*Text section*:

══════

New Fiction at the Libraries, May 5
May 5, 2010 – 11:10 AMA State of Mind by Kevin Casey
PR6053.A814 S75 2009
When English author William Cromer and his German lover Ingrid move to the Old Rectory nearby, their lives are transformed and an alcohol-fuelled affair begins. Hughes puts at risk everything he has ever loved – his wife and daughter and their quiet corner of Ireland. Nationalist resentment of this tax-free haven enjoyed by foreigners is sparked by events in Northern Ireland, and John finds himself in the middle of extortion, blackmail, marital betrayal, and a suicide. As old and new friendships unravel, even lunchtime visits to the local pub become points of attrition. Losing his friends and mistress, John is forced to take responsibility for his actions in order to save his family and his integrity, and to find release as a writer.
The Ask by Sam Lipsyte
PS3562.I648 A85 2010
Milo Burke, a development officer at a third-tier university, has “not been developing”:
after a run-in with a well-connected undergrad, he finds himself among the burgeoning class of the newly unemployed. Grasping after odd jobs to support his wife and child, Milo is offered one last chance by his former employer: he must reel in a potential donor—a major “ask”—who, mysteriously, has requested Milo’s involvement. But it turns out that the ask is Milo’s sinister college classmate Purdy Stuart. And the “give” won’t come cheap.
Probing many themes — or, perhaps, anxieties — including work, war, sex, class, child rearing, romantic comedies, Benjamin Franklin, cooking shows on death row, and the eroticization of chicken wire, The Ask is a burst of genius by a young American master who has already demonstrated that the truly provocative and important fictions are often the funniest ones.
True Confections: A novel by Katharine Weber
PS3573.E2194 T78 2009
Take chocolate candy, add a family business at war with itself, and stir with an outsider’s perspective. This
is the recipe for True Confections, the irresistible new novel by Katharine Weber.

══════

*Dataset excerpt*:

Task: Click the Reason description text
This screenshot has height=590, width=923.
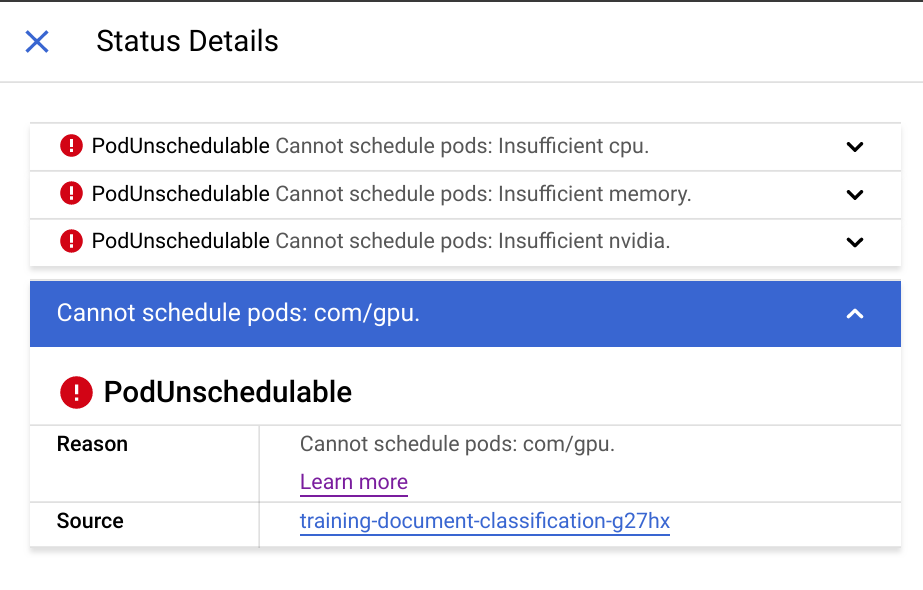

══════

*What this exercise asks*:
1. From the new-fiction list, extract everything from "Probing many themes" down to "by Katharine Weber.".
2. Decide whether each statement agrees with the new-fiction list, answering yes or no and quoting the deciding words: (a) The Ask is by Sam Lipsyte. (b) Milo Burke works as a development officer at a third-tier university. (c) The potential donor Milo must reel in is his former employer.
The material isn't needed here.

*Results*:
1.
Probing many themes — or, perhaps, anxieties — including work, war, sex, class, child rearing, romantic comedies, Benjamin Franklin, cooking shows on death row, and the eroticization of chicken wire, The Ask is a burst of genius by a young American master who has already demonstrated that the truly provocative and important fictions are often the funniest ones.
True Confections: A novel by Katharine Weber
PS3573.E2194 T78 2009
Take chocolate candy, add a family business at war with itself, and stir with an outsider’s perspective. This
is the recipe for True Confections, the irresistible new novel by Katharine Weber.

2.
(a) Yes: "The Ask by Sam Lipsyte"
(b) Yes: "Milo Burke, a development officer at a third-tier university"
(c) No: "the ask is Milo’s sinister college classmate Purdy Stuart"